Step 1: Open virtual machine settings
Select your virtual machine, as you can see from the photo I selected the Infrastructure virtual machine. Next press the “Edit virtual machine settings’ to open the Virtual Machine Settings dialog.
Step 2: Add new hardware
From the “Virtual Machine Settings” dialog select the “Add…” button at the bottom of the screen. From this dialog you can also modify how much memory you dedicate to the machine when it boots.

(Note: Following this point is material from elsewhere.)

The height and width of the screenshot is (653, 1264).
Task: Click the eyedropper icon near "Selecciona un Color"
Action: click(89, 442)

Step 5: Create the virtual disk
In the next screen we see the three options for adding a new disk. We can “Create a new virtual disk”, this will create a brand new disk on the guest operating system. The second option, “Use an existing virtual disk”, allows you to mount a disk from another virtual machine. I like to do this with my “source” drive. I have one virtual disk that I’ve made that has all the Oracle and Linux CDs on it, that way I can just mount it to the machine I need when I have to do a new install instead of copying the binaries I need across disks, its definitely a big time saver. The last option is to “Use a physical disk”, this allows you to mount a local physical disk to the operating system. This option is akin to NFS mounting a drive to a virtual machine. To add a new disk we select the “Create a new virtual disk” option and select the “Next >” button.

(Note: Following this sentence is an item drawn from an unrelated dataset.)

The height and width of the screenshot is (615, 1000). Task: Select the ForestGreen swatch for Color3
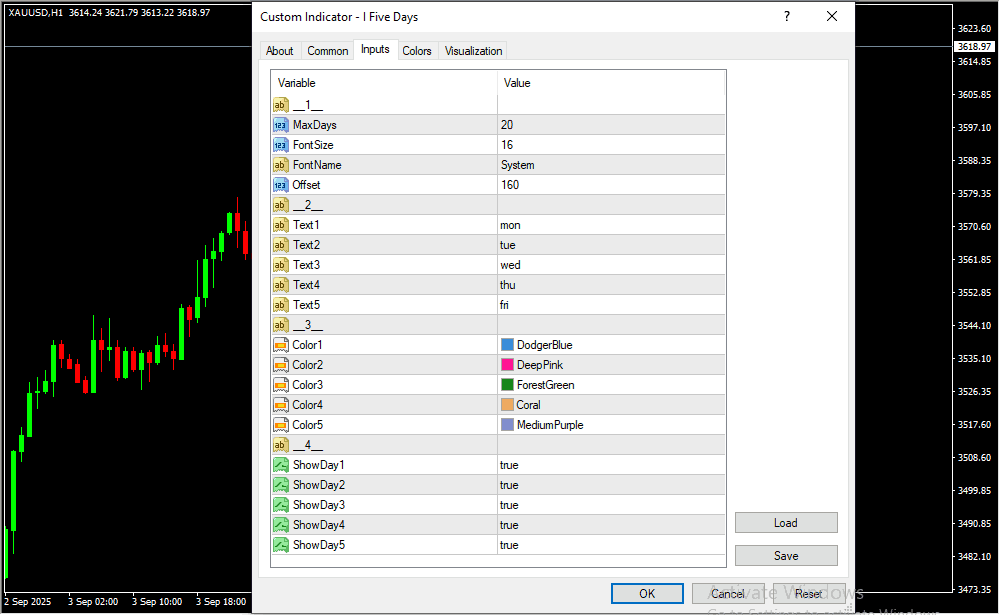[507, 385]
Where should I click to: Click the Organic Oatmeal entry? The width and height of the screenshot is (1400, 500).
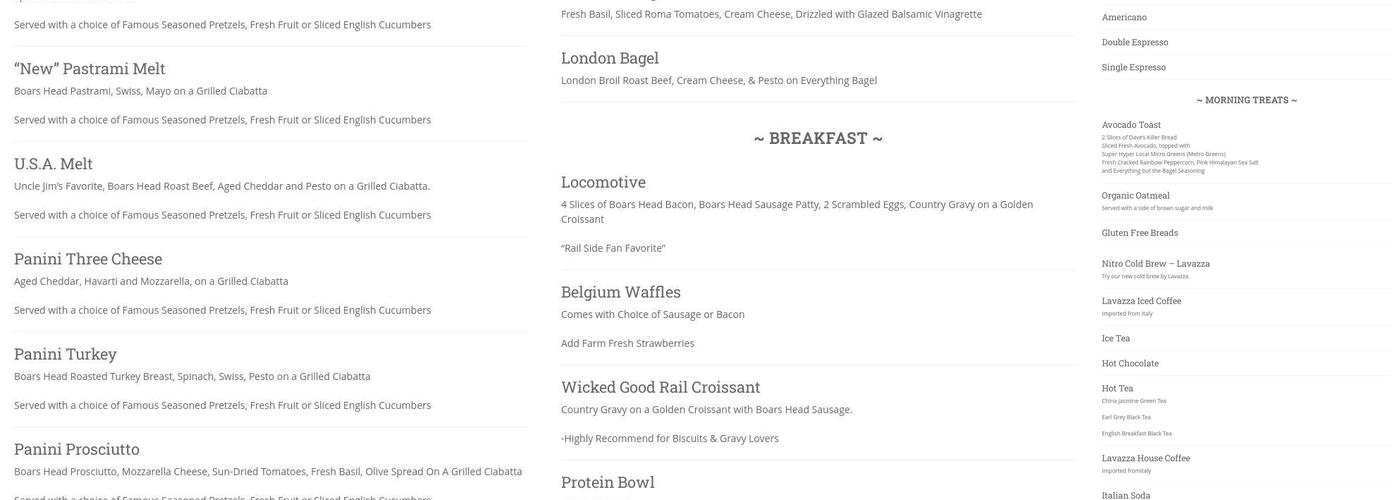click(1136, 196)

Step 6: Select type of disk
Next we want to select the type of disk. I’ve been using VMWare for a long time and agree that the recommended Virtual Disk Type should be SCSI. I don’t know why, but I’ve had much better success with the SCSI virtual disks than the IDE ones. So in this step we want to select “SCSI (Recommended)” and the “Next >” button.
Step 7: Set disk size and options
Now we want to set the size of the disk we are creating. One of the nice features of VMWare is that you don’t have to allocate all of the disk when you create it. So if you create a 40 GB disk it doesn’t have to take it all right away, the disk will grow as your virtual machine needs it. I will say this is a big performance hit you take when the disk has to extend, but for most applications its OK. Also, I will warn that if the virtual disk grows and there is no physical disk left on the host operating system you will see a catastrophic failure and in most cases both the host and guest operating systems lock up and become unusable. (Don’t say I didn’t warn you) Lastly, you can split the files into 2GB sizes, while this isn’t necessary, it just makes all the disks much easier to manage and move around. For this step we want to set our disk size (12 GB in this case), I chose not to allocate the disk space right now (the machine has a 300 GB drive and has only 20 GB on it) and Split disk into 2 GB files.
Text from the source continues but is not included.